С своей стороны, социалисты внесли свою, более обширную программу — в направлении, как раз обратном нашему. Они, конечно, интересовались последними, запретными вопросами, а не принципами государственного права. В прениях, при начале которых я еще присутствовал, они сделали нашей программе очень мало уступок и ограничились простым перечислением общих тем. Там, где нельзя было на этом остановиться, вносились эластические формулы, каждая из которых, при дальнейшем развертывании, влекла за собой неизбежный конфликт. До поры до времени эти конфликты могли оставаться закрытыми. Циммервальдская формула демократизации войны и мира была выставлена полностью. Вместо противодействия дезорганизации армии (наше указание на опасность «слева»), Временное правительство обязывалось принять «энергичные меры» против «контрреволюции» (указание левых на военную опасность «справа»).

Сохранена была в левом тексте и «подготовка перехода земли», и «переложение финансовых тягот на имущие классы», и «организация производства в необходимых случаях»; но эти левые формулы у нас возражений не встречали. Что касается главного — признания «полноты власти» за новым правительством и «полноты доверия» ему со стороны «всего революционного народа», то и другое перелагалось на «ответственность министров‑социалистов» — перед петербургским Советом, «впредь до создания всероссийского органа советов», т. е. высшей социалистической инстанции.
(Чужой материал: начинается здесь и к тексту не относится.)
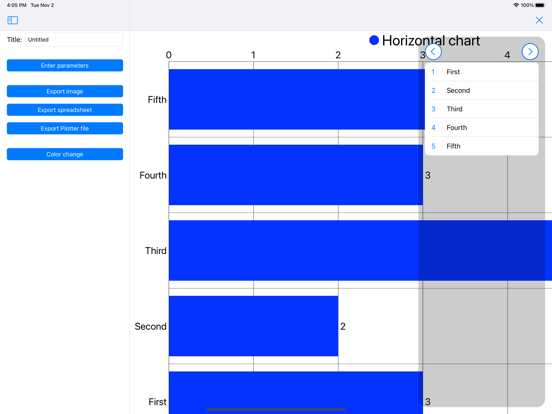Image resolution: width=552 pixels, height=414 pixels.
Task: Open Color change option
Action: click(65, 154)
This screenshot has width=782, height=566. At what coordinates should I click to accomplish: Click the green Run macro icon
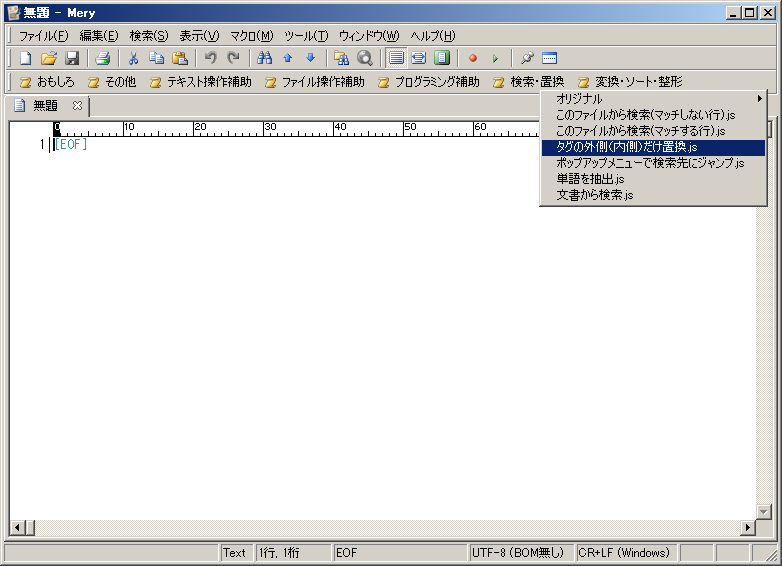coord(495,59)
Приняв эту предосторожность, и Совет признал, что полученная в результате переговоров декларация «соответствует воле населения, задачам закрепления завоеваний революции и дальнейшего ее развития».
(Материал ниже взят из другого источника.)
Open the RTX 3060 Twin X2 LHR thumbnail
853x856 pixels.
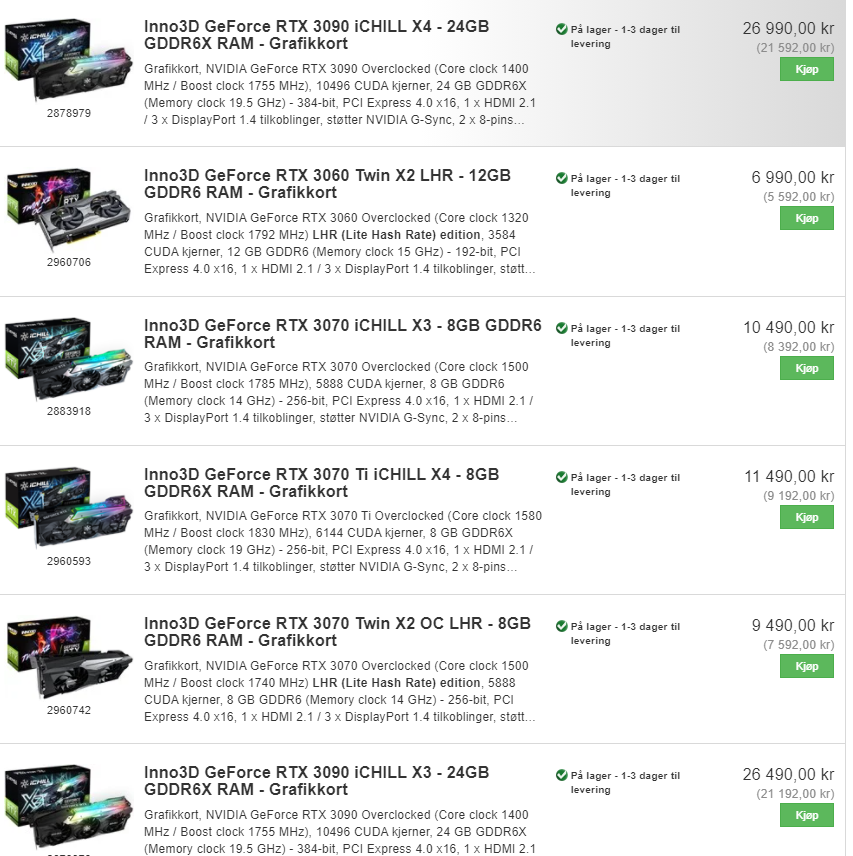69,209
Но какой части выговоренных условий соответствовало это широкое признание: ограничивающим или (условно) расширяющим полномочия социалистов? Вопрос оставался пока без ответа. Кое‑как сколоченный таким образом политический омнибус не обещал благополучного путешествия. Крушения в пути должны были быть часты — и участиться вплоть до развала всей машины. Но социалистическая часть коалиции тут еще не участвовала. Она в течение целого месяца оставалась не утвержденной съездом советов и, по‑видимому, специальной деятельности не проявляла. Заработали в мае — и притом с азартом — лишь те два ведомства, для которых и создана была коалиция: дипломатическое и военное. Терещенко поспешил уже 3 мая разослать ноту, осведомлявшую союзников о новом курсе русской политики. Увы, он получил неудовлетворительные ответы. Он попробовал было их исправить путем переговоров. Последовали попытки истолкования циммервальдской формулы. Англия и Франция кое‑что уступали — словесно. Америка не уступила ни слова из ясной антигерманской позиции Вильсона. «День» раздраженно писал по этому поводу: «с демократической Россией заговорили так, как не осмеливались говорить с царской Россией». Пока речь шла о спорах в пределах взятой мною линии, Терещенко получал лишь вежливые отклики. Но когда Совет прямо потребовал пересмотра договоров и немедленного созыва конференции, в конце мая (27—28) неудовлетворительные ответы союзников были напечатаны.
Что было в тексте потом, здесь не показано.